Esto de la ‘raizalidad’ es simple, de hecho, la misma palabra es su propia definición. Difiere de la pregunta ¿de dónde es usted? Soy, respondo, del lugar en donde caí de la bicicleta, di mi primer beso y me enfrenté a trompadas con mi mejor amigo de la infancia. Esos siete primeros años formaron una impronta en mi cerebro infantil, imborrable (y envidiable).
Pero no, no soy un raizal –nací en la capital del país– de donde podría escribir dos párrafos. A cambio, escribiría de mi vida en el archipiélago, más de un par de libros con el seudónimo de Sanchesson, según me rebautizó el historiador Samuel Robinson.
Volviendo al tema, la raizalidad no excluye la nacionalidad, para nada y todo lo contrario, reafirma la grandeza de un país multicultural, multicolor, multilingüe, rico en cultura.
Hasta ahí vamos bien. Lo jodido del cuento está en que este país centralista lo entienda. Si fuese por ellos, nuestro insigne historiador se llamaría Samuel ‘Sobando hijo’, así como Perry’s Hill terminaría siendo Perejil.
Ser región de una Colombia multicultural nos costó mucho. Una hora de sueño con el horario centralizado porque se vive en el meridiano 82 a doce grados de diferencia de la capital del país y con la imposición de la doble jornada laboral se fue por la borda la agricultura tradicional. ¿A qué horas el raizal atendería sus cultivos?
Costó gran esfuerzo para ser bachilleres de instituciones educativas excluyentes de la lengua creole, costó la pérdida de propiedades con las firmas de escrituras públicas en un idioma desconocido, entre otros impactos más.
La imposición del ‘colombianismo’ costó y sigue costando gran parte del lazo fraternal con Nicaragua, país al cual se acudía en razón de su cercanía durante trescientos años, en busca de insumos, alimentos o servicios médicos.
Literal, la embarrada, ese colombianismo que aún se niega a comprender lo vulnerable de este archipiélago en medio de un mar cambiante, en el cual cada año es más fuerte y en mayor cantidad de eventos durante la temporada de huracanes.
También nos costó dos islas completas: Providencia y Santa Catalina, nos costó parte del costado suroeste de San Andrés y nos seguirá costando a una tasa de cambio climático cada vez más usurera. A pesar de lo anterior, la palabra resiliencia tan solo la pronuncia el presidente Gustavo Petro.
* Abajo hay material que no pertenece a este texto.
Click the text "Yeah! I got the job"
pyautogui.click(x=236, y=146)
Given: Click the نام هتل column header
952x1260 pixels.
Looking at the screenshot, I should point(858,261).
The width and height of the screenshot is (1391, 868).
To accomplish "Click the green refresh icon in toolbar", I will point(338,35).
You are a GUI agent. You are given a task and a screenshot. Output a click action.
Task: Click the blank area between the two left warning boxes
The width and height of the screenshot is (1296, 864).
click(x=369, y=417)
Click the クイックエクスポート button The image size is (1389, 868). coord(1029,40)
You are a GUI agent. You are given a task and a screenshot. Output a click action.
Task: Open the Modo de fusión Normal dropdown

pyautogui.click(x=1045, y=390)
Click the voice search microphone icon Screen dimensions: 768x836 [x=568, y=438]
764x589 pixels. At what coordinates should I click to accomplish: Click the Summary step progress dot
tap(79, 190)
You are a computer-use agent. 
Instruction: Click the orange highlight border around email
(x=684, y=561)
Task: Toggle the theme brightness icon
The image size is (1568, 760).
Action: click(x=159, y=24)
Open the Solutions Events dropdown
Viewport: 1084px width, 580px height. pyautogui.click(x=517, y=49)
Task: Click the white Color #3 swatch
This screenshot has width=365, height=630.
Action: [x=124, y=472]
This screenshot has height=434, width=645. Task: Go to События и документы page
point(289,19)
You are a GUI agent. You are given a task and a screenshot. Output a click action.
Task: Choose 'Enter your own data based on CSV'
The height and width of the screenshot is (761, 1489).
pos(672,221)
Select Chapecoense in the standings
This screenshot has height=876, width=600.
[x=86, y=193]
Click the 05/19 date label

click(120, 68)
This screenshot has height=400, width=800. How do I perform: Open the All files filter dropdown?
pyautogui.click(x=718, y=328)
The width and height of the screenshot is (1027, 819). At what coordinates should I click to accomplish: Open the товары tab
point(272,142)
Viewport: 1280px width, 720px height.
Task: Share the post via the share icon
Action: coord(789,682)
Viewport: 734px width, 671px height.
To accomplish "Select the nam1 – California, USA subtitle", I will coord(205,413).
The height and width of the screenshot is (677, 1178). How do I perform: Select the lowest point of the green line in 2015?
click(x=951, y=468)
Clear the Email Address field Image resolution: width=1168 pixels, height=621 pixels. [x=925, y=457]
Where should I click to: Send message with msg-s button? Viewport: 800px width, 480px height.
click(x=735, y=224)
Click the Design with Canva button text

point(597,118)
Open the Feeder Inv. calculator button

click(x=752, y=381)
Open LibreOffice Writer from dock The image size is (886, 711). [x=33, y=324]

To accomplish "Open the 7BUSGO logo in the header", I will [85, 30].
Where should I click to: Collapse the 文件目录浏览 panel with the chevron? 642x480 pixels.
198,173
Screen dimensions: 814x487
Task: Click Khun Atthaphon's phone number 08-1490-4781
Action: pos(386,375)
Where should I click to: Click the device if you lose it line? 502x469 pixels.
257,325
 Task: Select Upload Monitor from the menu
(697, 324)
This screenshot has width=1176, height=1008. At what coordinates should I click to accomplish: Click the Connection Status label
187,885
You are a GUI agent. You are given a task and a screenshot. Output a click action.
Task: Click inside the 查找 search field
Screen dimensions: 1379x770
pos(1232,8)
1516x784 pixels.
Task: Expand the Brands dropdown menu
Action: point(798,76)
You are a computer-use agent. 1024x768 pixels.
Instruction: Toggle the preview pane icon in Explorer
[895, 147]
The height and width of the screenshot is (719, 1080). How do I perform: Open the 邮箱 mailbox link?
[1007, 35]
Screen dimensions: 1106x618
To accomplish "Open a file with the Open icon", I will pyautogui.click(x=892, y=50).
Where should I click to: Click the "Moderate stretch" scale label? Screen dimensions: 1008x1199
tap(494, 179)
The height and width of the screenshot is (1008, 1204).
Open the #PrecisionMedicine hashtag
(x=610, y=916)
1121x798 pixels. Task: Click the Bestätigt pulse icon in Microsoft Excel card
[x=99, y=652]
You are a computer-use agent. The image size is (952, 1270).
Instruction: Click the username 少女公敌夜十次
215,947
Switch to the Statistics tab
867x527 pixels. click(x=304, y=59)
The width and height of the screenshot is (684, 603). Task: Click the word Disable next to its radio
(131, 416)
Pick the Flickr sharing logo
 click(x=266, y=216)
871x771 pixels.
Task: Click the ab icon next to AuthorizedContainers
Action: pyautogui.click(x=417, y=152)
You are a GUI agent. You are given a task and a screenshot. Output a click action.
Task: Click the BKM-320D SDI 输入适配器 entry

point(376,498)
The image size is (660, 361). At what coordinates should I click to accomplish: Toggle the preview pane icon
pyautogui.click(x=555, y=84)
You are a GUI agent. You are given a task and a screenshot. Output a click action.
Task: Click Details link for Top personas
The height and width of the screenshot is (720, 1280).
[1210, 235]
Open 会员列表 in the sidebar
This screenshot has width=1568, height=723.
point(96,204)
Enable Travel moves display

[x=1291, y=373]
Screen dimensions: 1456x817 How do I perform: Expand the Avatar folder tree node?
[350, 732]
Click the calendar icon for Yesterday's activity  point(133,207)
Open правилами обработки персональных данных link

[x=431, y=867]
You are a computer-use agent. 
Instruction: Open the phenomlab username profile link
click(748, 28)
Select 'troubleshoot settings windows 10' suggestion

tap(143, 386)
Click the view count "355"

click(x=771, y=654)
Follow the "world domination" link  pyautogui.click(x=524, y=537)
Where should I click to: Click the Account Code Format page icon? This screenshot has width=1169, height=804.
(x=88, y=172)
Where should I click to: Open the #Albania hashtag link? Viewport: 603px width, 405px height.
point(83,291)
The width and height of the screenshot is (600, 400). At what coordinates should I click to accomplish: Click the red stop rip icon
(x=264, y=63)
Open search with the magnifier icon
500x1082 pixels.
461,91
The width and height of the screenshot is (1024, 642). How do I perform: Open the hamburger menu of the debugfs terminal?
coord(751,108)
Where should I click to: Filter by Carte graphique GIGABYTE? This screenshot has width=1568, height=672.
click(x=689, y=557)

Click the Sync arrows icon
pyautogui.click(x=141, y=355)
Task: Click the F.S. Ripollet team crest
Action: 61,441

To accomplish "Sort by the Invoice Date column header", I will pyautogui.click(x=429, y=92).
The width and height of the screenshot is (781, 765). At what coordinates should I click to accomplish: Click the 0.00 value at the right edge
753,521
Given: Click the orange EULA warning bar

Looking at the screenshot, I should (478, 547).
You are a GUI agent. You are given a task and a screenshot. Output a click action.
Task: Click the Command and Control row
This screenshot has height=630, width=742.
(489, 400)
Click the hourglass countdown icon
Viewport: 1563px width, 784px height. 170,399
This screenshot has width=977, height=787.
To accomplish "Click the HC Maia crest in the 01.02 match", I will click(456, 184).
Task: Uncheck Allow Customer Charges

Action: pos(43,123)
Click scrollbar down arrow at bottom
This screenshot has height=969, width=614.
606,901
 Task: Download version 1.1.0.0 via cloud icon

Ni hablar de los otros ‘desastres’ y elefantes blancos que con cada periodo electoral cambia de actores más no de la fatídica enfermedad que carcome al país: la corrupción. Mientras las vacunas de una serie de ‘ias’ cuál coro de canto al mejor estilo de «ciego, sordo y mudos» esculcan la contratación de algunos títeres de turno, en una isla que se desbarata por falta de infraestructura en un sistema de explotación turístico extractivo.
Sí, soy un ‘pañaman’, con corazón de coco y agua de mar en las venas, hijo adoptivo de estas islas, un Sanchesson a mucho honor, que, aunque fuese un raizal no comprendería los porqués de estos capítulos en esta historia incomprensible.